Critical rationalist method applied in various fields
Popper’s ideas have influenced theorists working in many areas, ranging from economics to art theory. Many scientists and philosophers consider that the writings of Popper are very much needed to protect the objectivity and rationality of science. Thus, he occupies a most influential place in the contemporary society of philosophers and scientists. Popper is not concerned with providing scientists with a rule book for solving their problems. Eventhough modern methodologies or logic of discovery consist of a set of rules for the appraisal of ready, articulated theories, they also serve as theories of scientific rationality and attempt to provide explanations for the growth of objective scientific knowledge.

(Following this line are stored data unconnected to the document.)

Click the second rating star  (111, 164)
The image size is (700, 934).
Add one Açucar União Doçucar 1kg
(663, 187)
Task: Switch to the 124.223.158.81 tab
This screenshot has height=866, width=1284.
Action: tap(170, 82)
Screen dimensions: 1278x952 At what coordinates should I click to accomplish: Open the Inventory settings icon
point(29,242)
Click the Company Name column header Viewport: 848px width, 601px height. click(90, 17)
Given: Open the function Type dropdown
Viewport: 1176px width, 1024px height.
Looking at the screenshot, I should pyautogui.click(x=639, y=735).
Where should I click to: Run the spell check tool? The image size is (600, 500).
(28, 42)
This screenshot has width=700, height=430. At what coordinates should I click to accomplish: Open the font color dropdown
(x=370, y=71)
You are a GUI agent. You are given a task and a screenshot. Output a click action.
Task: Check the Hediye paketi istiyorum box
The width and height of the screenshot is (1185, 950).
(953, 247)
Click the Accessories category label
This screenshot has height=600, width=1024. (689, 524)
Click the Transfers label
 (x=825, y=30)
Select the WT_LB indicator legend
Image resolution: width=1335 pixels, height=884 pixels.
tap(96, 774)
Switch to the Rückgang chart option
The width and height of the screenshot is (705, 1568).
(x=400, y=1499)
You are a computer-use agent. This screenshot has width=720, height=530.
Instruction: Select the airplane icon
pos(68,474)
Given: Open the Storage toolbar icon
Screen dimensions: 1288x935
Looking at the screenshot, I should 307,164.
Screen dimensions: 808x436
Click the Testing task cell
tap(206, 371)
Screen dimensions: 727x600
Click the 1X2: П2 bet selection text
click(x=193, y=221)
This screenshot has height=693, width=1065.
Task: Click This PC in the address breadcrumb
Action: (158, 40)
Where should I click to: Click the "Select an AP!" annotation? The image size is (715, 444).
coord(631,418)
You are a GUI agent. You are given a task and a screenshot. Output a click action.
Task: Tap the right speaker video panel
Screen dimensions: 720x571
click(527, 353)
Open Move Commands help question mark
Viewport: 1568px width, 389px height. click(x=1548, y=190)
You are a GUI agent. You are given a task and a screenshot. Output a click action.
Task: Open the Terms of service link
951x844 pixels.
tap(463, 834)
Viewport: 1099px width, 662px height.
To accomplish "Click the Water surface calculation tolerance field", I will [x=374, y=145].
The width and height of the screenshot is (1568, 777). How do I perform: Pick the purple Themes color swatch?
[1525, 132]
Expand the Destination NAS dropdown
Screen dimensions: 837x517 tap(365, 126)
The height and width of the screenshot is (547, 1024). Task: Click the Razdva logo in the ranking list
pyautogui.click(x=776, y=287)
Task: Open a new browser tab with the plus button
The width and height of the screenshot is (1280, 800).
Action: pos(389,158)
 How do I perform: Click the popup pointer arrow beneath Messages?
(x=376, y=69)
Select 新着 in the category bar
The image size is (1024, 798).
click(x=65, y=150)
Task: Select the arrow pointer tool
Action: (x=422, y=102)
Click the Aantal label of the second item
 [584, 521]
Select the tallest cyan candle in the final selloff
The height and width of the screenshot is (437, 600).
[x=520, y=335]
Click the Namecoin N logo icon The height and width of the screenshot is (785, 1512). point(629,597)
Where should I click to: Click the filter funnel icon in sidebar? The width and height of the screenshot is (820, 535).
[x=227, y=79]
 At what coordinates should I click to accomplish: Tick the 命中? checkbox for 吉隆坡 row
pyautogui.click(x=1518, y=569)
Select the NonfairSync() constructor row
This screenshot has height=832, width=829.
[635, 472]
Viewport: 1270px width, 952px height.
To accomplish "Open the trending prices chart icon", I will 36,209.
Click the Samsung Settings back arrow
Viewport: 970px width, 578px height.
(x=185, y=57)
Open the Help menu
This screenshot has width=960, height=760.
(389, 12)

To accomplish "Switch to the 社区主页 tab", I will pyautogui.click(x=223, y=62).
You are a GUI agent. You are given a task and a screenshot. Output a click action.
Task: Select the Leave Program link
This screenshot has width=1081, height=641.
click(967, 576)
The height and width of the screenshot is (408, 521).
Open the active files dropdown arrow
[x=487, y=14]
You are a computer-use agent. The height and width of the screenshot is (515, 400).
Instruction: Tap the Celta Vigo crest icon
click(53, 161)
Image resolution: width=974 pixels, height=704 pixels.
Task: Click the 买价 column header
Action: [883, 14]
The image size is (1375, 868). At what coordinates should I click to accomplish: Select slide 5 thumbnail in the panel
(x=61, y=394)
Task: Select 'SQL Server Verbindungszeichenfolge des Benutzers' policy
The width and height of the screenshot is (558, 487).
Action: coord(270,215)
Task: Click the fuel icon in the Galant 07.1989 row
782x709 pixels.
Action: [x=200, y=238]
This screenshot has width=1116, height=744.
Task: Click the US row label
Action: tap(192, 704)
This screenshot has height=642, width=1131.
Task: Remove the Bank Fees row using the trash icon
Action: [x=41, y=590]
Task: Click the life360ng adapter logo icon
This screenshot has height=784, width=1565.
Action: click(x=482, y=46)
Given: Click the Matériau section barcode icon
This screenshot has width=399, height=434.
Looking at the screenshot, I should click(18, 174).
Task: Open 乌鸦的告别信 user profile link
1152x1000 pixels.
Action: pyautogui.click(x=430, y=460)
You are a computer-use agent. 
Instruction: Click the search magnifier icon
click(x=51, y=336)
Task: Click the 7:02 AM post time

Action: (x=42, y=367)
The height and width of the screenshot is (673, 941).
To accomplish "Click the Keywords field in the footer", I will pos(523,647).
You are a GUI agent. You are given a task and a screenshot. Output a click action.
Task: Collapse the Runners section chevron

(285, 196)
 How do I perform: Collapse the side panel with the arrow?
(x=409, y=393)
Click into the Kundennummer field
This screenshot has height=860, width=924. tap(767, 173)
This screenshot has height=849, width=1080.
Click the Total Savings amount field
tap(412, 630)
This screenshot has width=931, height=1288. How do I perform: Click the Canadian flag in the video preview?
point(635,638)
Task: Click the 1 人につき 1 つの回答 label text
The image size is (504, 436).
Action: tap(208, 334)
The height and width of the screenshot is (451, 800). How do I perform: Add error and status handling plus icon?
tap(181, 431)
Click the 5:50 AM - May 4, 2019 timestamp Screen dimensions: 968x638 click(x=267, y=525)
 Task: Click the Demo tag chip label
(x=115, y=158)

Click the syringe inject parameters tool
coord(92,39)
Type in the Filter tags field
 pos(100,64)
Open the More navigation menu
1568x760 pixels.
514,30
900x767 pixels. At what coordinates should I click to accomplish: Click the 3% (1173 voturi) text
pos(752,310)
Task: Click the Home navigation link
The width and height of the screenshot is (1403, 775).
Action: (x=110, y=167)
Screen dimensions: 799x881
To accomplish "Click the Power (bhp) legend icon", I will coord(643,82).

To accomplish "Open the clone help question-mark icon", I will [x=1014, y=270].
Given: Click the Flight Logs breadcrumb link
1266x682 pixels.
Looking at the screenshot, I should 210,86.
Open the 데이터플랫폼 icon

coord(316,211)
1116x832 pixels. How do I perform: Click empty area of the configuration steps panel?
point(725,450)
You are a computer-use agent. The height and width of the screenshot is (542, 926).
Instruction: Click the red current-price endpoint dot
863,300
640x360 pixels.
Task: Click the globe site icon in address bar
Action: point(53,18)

Actually there are unlimited options in the philosophical tradition of critical rationalism. As critical rationalism often emphasizes criticism, thus it also encourages new approaches and creative thinking. What is needed is to come up with as many new ideas as possible and also let the process of criticism weed out the less workable ones. For critical rationalism accepts that truth is out there and everybody should work for achieving it. Thus, it actually is a very optimistic philosophical tradition. According to critical rationalism, truth is out there and no one has monopoly over it. But what is needed is to work together to try and get a little closer, to it. Thus critical rationalism is a practical guide to knowledge and action. It offers guidance in acquiring new information, in assessing the validity of information offered by others and in taking action to solve problems using the information that is at hand. The critical rationalist does not offer a solution to everything or an infallible guide to all the problems of life. According to the critical rationalists, one has to work within the limits of ones own knowledge, knowing that one can never have the whole truth and can never be certain about the consequences of ones own actions. It is because science and technology work within these limitations that they have become the most successful of all knowledge-driven human activities.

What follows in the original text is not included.